**INSTRUCTIONS FOR THE TASK**
Report each line from the records where the string "grid" turns up.

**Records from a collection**
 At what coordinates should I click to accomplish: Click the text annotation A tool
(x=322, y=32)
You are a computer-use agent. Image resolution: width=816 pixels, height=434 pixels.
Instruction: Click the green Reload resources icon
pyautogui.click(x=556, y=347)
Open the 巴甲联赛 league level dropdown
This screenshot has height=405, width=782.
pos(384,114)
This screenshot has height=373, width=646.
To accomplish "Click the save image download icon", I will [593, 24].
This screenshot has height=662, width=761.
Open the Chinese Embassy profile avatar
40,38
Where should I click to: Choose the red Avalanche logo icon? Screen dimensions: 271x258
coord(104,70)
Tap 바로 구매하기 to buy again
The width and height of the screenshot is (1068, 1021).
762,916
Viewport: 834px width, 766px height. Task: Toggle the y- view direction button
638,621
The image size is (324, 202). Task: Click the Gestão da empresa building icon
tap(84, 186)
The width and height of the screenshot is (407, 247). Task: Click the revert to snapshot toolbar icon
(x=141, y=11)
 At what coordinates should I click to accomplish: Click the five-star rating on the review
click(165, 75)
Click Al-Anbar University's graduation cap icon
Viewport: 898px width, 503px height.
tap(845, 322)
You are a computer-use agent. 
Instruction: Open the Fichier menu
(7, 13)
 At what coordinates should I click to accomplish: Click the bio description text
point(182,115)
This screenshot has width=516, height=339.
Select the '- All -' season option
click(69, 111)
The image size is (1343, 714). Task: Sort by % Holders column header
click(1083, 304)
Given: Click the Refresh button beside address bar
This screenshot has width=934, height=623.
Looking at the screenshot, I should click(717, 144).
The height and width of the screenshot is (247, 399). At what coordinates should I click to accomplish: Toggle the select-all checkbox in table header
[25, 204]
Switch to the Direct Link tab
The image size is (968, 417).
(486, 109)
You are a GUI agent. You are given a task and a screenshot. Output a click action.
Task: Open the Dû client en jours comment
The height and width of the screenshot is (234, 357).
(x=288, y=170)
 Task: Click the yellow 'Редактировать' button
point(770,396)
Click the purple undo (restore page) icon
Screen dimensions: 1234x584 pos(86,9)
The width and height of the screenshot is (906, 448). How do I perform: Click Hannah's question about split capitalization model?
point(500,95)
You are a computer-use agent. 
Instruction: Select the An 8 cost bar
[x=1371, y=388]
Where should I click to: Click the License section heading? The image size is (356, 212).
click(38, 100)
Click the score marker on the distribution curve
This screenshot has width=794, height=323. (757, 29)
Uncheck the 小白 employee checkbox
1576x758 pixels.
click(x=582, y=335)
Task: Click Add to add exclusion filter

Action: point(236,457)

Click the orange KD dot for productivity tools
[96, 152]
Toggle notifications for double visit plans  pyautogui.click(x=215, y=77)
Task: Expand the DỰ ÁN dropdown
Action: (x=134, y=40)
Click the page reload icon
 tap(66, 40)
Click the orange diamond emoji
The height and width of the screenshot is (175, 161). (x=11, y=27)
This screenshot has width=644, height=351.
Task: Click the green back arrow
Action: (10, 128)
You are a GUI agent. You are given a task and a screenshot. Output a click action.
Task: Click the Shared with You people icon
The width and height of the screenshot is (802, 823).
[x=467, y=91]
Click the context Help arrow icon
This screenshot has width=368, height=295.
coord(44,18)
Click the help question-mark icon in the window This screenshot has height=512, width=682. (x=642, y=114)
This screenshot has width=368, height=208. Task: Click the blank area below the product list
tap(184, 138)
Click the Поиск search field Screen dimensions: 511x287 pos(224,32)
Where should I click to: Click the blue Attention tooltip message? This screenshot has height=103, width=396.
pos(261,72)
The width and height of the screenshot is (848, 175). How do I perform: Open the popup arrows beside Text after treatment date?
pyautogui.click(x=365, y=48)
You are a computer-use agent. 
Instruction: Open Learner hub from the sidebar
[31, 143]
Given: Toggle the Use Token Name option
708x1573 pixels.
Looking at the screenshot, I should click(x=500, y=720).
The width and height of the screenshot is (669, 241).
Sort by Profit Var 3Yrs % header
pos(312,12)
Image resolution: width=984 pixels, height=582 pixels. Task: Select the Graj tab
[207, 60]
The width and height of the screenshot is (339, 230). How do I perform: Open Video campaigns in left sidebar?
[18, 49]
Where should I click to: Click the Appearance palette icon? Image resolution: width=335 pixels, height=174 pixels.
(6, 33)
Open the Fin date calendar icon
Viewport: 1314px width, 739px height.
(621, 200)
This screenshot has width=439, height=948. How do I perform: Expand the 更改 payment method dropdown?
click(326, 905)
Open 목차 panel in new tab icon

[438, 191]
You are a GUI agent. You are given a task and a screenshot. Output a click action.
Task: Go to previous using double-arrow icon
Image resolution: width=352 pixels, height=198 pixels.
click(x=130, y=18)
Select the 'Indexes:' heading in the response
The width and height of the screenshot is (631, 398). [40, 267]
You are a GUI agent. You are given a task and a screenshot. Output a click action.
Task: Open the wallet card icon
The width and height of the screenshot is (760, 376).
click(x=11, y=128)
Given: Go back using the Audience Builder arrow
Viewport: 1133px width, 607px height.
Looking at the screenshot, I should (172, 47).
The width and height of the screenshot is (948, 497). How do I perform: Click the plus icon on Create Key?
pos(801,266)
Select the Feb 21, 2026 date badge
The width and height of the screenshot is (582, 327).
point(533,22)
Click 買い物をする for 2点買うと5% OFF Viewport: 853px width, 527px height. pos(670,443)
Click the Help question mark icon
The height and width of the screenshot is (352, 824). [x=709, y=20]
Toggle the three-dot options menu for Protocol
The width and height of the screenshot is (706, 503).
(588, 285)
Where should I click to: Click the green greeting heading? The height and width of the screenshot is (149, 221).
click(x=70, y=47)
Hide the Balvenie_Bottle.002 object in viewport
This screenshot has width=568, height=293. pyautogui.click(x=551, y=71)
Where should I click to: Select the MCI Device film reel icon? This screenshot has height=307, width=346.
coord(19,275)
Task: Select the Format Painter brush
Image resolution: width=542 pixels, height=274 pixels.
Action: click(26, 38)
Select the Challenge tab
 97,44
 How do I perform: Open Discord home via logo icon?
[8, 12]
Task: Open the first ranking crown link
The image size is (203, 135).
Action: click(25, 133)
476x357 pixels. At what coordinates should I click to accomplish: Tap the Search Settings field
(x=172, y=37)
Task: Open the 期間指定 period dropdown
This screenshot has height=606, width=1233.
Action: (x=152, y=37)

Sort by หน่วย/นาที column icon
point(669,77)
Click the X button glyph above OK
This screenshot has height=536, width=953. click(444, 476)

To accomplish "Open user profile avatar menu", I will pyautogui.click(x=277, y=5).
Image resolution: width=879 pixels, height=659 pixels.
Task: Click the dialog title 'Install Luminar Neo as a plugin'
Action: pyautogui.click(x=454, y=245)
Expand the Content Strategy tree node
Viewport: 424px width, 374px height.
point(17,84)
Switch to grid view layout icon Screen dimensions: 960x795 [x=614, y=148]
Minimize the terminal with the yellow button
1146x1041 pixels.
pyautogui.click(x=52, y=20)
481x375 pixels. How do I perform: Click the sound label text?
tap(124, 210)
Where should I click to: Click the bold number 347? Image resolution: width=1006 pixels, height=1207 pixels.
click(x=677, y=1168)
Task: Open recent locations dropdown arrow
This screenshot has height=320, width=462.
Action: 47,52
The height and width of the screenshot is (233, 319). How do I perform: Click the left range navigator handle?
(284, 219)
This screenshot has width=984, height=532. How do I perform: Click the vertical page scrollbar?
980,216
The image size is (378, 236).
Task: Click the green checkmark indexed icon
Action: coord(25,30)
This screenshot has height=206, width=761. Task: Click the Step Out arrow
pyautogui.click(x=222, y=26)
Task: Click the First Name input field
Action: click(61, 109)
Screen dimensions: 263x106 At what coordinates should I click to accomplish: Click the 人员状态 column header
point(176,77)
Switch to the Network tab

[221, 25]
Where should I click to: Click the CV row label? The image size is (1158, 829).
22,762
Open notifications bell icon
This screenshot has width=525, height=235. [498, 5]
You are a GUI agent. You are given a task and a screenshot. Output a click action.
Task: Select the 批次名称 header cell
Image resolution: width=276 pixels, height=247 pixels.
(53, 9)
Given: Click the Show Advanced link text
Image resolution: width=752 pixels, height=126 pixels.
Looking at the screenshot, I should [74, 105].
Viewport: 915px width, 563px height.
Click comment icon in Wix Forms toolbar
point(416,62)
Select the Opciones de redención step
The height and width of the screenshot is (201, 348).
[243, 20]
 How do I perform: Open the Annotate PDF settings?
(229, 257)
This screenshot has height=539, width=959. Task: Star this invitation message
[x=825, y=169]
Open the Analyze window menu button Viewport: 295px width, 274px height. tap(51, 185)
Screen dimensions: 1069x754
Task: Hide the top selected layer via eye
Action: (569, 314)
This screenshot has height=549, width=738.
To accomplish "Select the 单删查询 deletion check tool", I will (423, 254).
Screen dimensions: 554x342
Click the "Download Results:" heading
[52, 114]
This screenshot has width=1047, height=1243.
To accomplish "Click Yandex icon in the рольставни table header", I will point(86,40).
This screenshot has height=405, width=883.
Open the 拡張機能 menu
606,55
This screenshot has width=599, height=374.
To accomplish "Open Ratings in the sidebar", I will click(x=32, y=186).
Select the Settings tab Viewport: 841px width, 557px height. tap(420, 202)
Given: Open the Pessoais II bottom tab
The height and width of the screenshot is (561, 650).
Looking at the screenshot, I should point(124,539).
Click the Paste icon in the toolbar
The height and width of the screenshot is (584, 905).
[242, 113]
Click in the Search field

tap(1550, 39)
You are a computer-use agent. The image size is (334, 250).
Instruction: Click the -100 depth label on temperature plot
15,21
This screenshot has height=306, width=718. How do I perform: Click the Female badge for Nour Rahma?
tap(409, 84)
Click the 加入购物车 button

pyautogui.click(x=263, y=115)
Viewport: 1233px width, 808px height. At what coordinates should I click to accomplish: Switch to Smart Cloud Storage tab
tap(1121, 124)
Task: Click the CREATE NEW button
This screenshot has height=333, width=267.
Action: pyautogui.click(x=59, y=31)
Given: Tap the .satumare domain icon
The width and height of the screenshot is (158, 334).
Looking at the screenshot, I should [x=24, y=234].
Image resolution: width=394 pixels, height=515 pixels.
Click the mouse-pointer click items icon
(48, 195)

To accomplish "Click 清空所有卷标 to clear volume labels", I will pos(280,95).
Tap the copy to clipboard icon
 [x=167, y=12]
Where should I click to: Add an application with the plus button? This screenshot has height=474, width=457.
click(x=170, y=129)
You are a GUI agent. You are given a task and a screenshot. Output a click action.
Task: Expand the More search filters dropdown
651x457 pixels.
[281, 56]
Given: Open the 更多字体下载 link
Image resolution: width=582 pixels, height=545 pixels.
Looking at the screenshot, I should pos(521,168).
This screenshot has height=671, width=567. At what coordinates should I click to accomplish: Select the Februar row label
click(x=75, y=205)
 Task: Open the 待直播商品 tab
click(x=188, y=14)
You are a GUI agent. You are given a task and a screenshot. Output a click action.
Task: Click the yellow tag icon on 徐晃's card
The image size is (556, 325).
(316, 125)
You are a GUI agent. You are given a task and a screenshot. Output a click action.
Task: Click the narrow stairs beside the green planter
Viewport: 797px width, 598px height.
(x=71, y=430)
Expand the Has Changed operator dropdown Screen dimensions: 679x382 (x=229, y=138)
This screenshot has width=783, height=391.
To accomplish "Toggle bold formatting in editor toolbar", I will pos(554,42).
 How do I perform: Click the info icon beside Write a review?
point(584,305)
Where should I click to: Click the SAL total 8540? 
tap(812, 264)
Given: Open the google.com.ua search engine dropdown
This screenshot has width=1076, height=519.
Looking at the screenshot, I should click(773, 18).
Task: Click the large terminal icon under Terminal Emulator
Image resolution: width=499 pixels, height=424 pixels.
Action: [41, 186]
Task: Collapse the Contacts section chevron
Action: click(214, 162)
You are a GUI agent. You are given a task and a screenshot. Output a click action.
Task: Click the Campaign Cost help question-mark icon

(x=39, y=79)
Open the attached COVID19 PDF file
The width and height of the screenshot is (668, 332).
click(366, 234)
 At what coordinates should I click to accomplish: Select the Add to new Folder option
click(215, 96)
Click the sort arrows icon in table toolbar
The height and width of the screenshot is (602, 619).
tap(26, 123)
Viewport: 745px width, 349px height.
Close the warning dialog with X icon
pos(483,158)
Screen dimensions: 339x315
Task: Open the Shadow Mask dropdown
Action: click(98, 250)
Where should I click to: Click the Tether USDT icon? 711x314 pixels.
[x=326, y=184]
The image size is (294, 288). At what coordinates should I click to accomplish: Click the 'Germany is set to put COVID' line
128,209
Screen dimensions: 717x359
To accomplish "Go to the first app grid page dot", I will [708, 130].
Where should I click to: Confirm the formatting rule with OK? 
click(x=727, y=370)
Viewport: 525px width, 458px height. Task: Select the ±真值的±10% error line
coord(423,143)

**COMPLETED EXERCISE**
Switch to grid view layout icon Screen dimensions: 960x795 [x=614, y=148]
To accomplish "Go to the first app grid page dot", I will [708, 130].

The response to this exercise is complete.